## Page text
↓↓↓
# Hashing

Hashing is a technique or process of mapping keys, and values into the hash table by using a hash function. It is done for faster access to elements. The efficiency of mapping depends on the efficiency of the hash function used.

* Search
* Insert
* Delete
> All operations are done in O(1) on average in hashing

*Not Useful for*
1. Finding closest value (AVL Tree Data Structure used)
2. Sorted Data (AVL Tree Data Structure used)
3. Prefix Searching (Trie Data Structure used )

*Collision Handling*

1. Chaining
    * [Implementation of Chaining](#Implementation-of-Chaining)
2. Open Addressing 
    1. Linear Probing
    2. Quadratic Probing
    3.Double Hashing
    
    
**Problems**

1. [Frequencies of Array Elements](#Frequencies-of-Array-Elements)

# Collision Handling

## Chaining


* It creates a link in the same index of an array

#### Implementation of Chaining

In [1]:
class MyHash:
    def __init__(self,b):
        self.BUCKET = b
        self.table = [[] for x in range(b)]
        
    def hashFunction(self,x):
        i = x % self.BUCKET
        return i
    
    def insert(self, x):
        i = self.hashFunction(x)
        self.table[i].append(x)
        print(self.table)
        
    def remove(self,x):
        i = self.hashFunction(x)
↑↑↑
Stored items from a collection:
↓↓↓
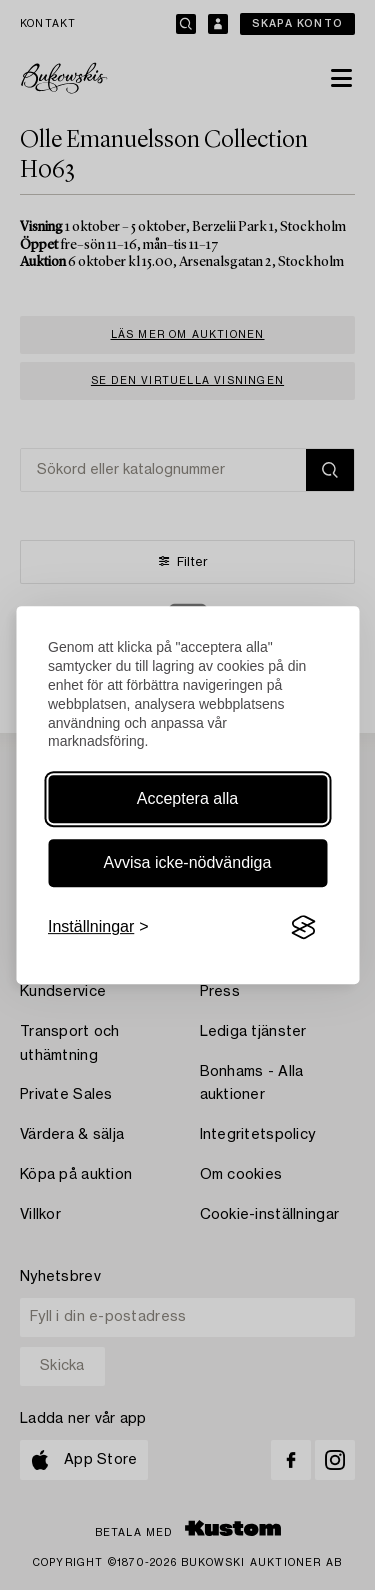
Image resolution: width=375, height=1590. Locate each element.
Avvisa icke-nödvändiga (188, 862)
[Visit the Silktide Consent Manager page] (303, 928)
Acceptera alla (187, 798)
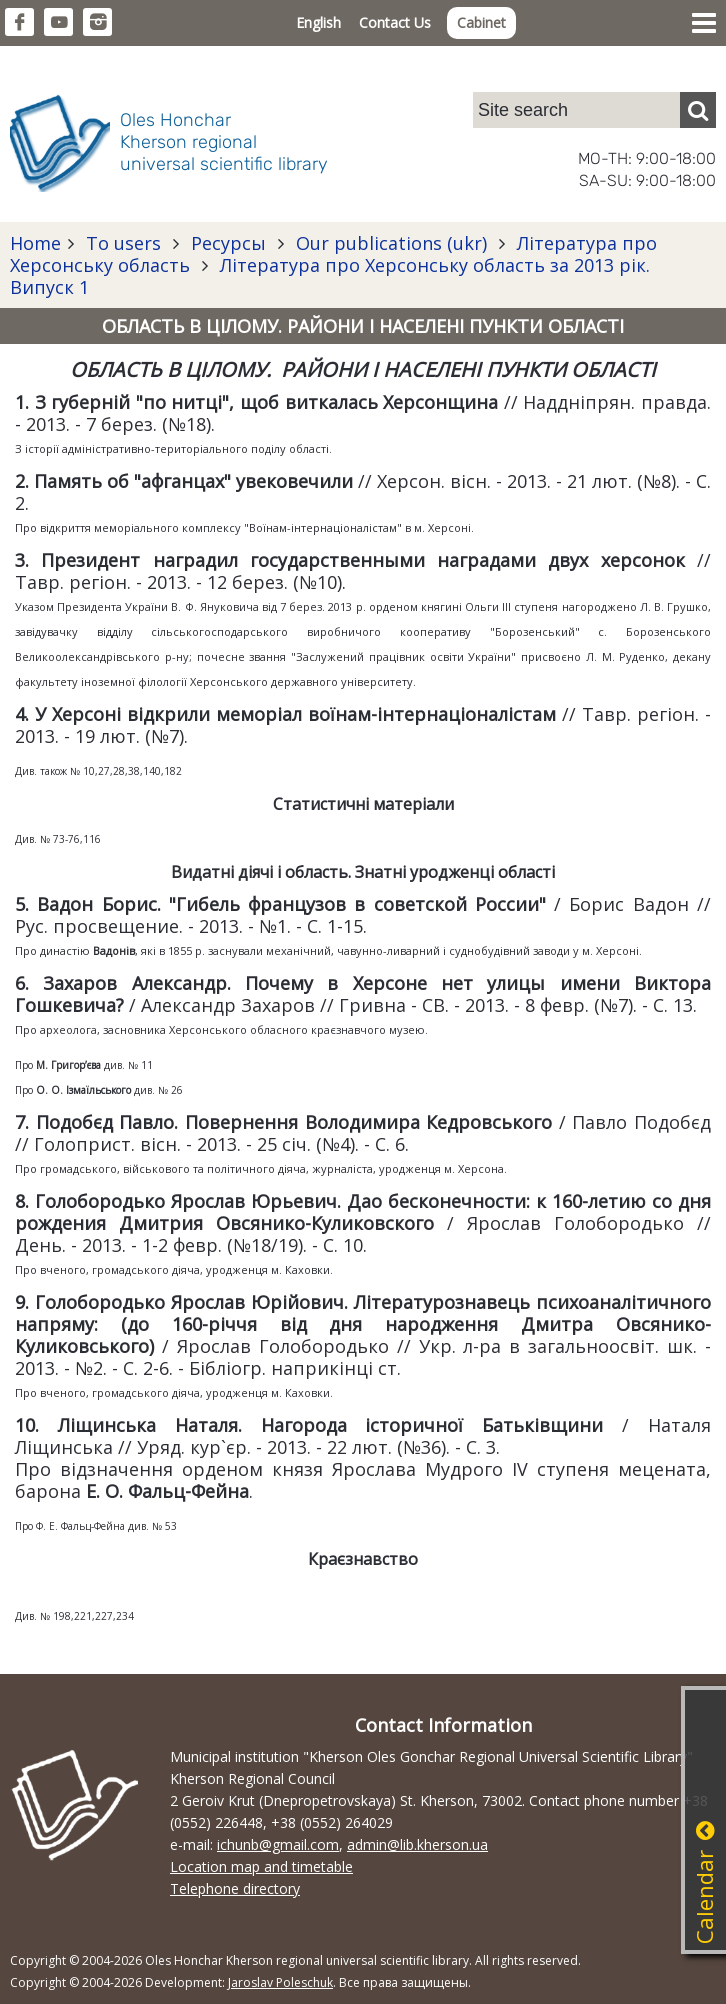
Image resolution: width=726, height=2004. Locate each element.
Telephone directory (235, 1888)
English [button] (318, 22)
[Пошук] (698, 110)
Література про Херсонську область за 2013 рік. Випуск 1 (330, 276)
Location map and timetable (261, 1866)
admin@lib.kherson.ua (417, 1844)
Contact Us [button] (395, 22)
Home (35, 243)
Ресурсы (228, 243)
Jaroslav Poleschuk (280, 1982)
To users (123, 243)
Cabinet (481, 22)
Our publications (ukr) (391, 243)
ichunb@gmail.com (278, 1844)
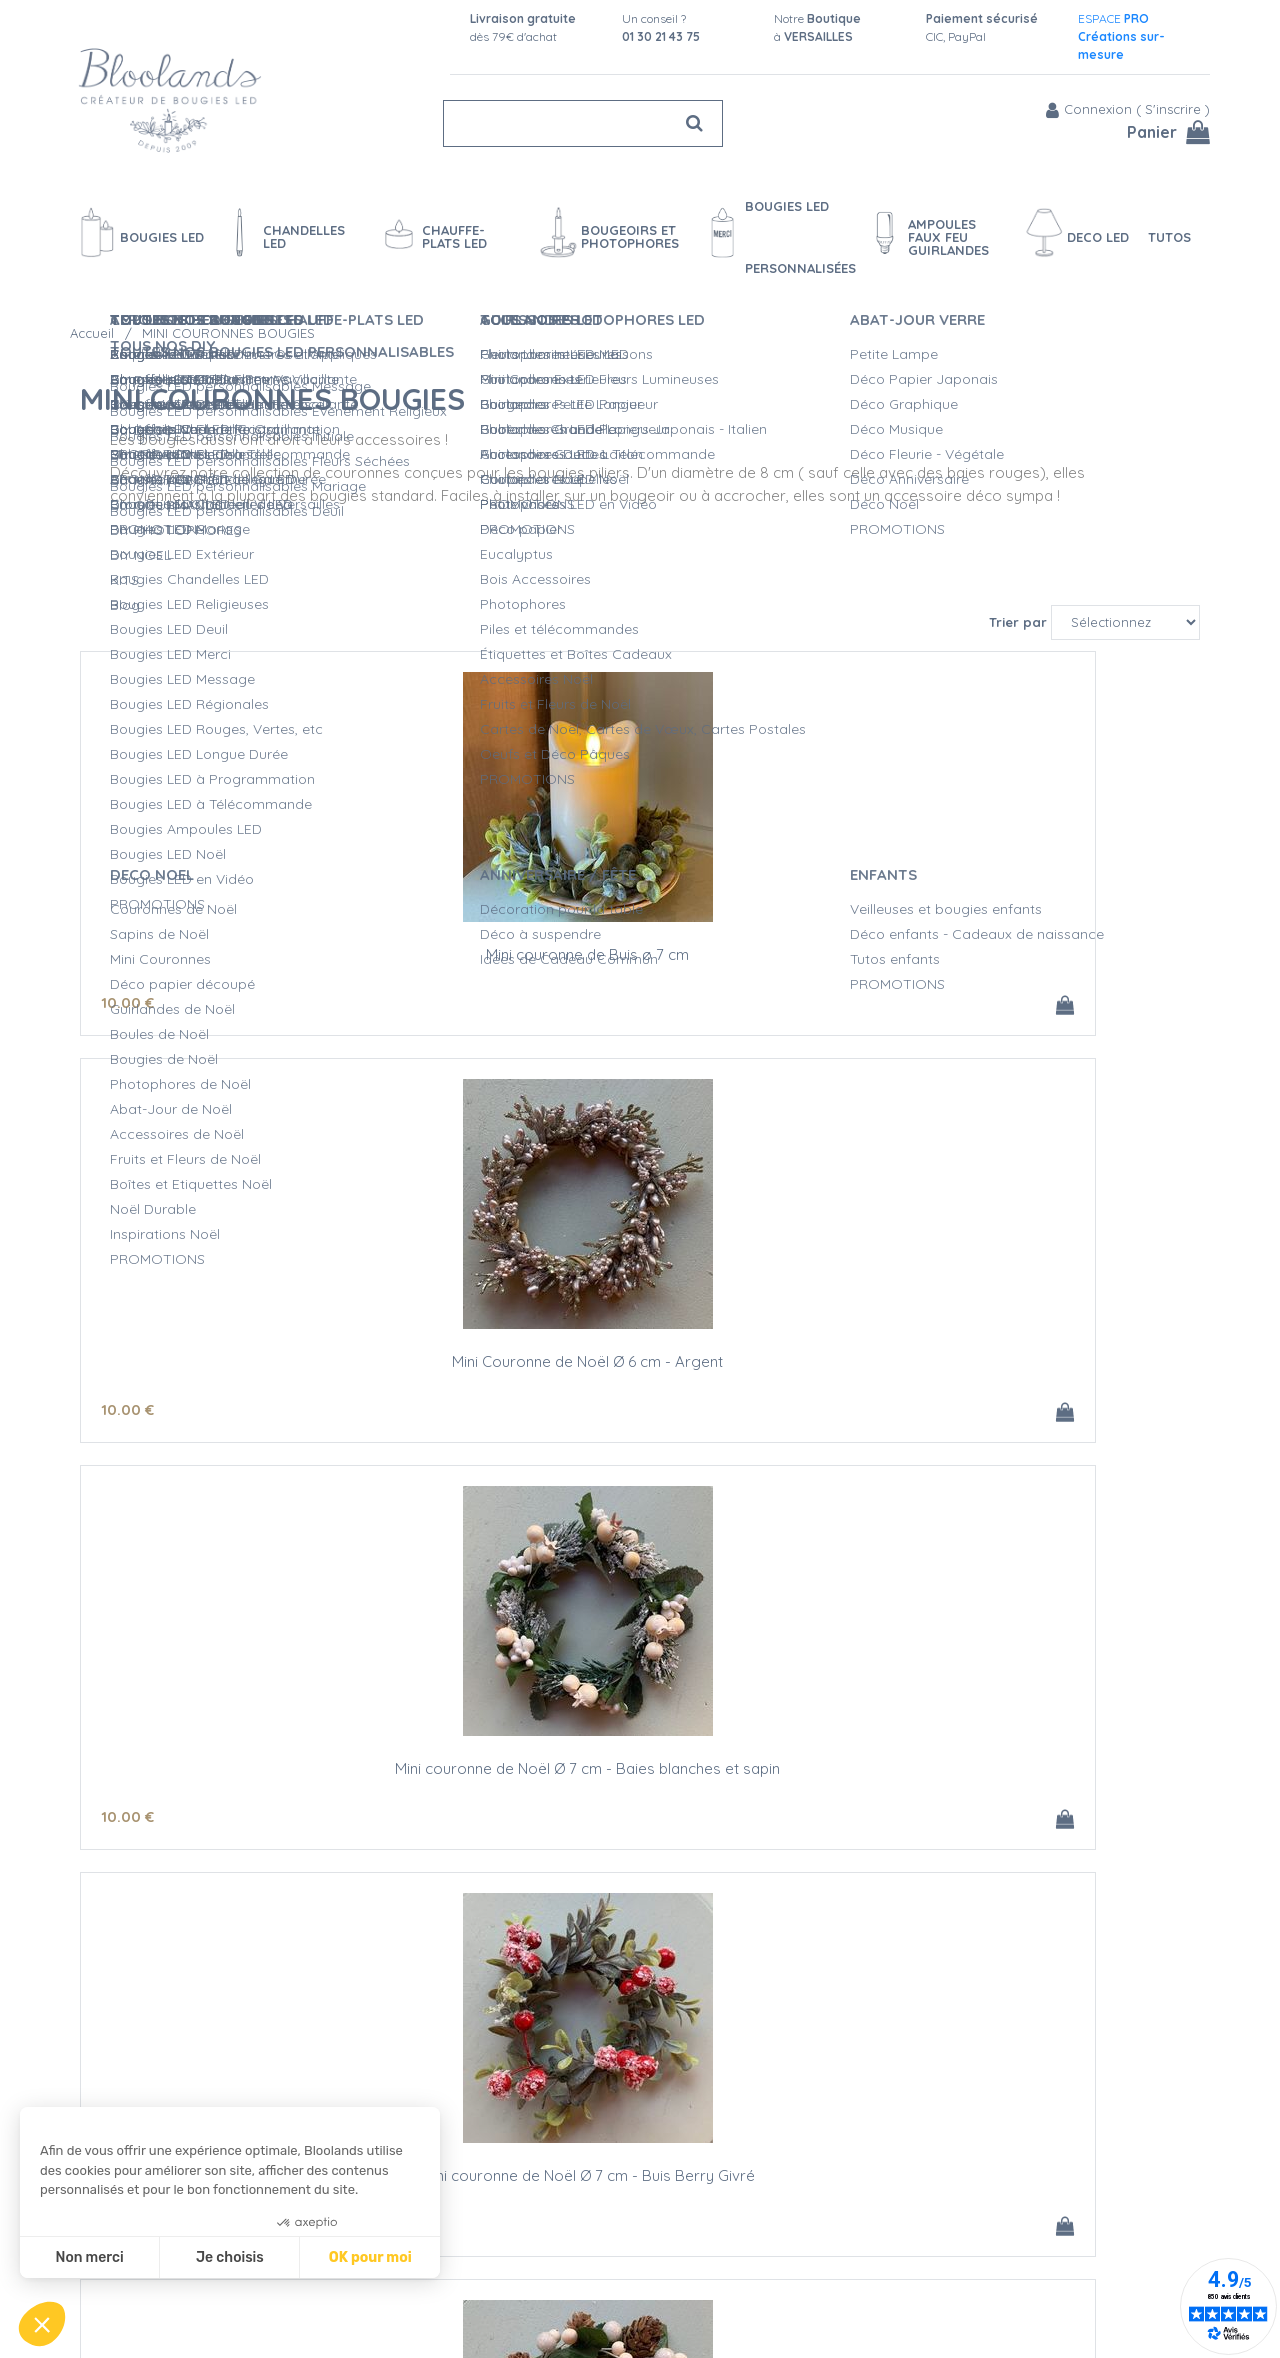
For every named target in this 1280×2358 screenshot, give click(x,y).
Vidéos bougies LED (651, 2296)
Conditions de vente (394, 2296)
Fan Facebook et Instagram (1027, 2247)
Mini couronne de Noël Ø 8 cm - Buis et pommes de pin (1015, 1744)
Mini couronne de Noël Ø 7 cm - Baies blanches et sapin (1015, 904)
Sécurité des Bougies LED (671, 2191)
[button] (42, 2324)
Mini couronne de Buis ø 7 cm (265, 896)
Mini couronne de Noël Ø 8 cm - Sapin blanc (265, 1736)
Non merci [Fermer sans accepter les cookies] (89, 2257)
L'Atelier (611, 2212)
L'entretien (620, 2275)
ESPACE (1121, 36)
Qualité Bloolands (645, 2170)
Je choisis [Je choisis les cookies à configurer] (230, 2257)
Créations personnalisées (669, 2233)
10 (127, 944)
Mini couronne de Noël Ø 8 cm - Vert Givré (640, 1736)
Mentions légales (383, 2317)
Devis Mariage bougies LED (675, 2254)
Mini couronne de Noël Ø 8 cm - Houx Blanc (1015, 1316)
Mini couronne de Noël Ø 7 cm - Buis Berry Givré (265, 1324)
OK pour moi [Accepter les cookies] (370, 2257)
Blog (908, 2198)
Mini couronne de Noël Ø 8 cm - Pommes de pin (640, 1324)
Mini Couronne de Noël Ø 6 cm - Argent (640, 896)
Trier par (1018, 558)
↑↑↑
## The request
Retype the stretch of the hashing notes from "Hashing is a" through "hash function used.". The items have no connection to the hashing notes.

## Answer to this task
Hashing is a technique or process of mapping keys, and values into the hash table by using a hash function. It is done for faster access to elements. The efficiency of mapping depends on the efficiency of the hash function used.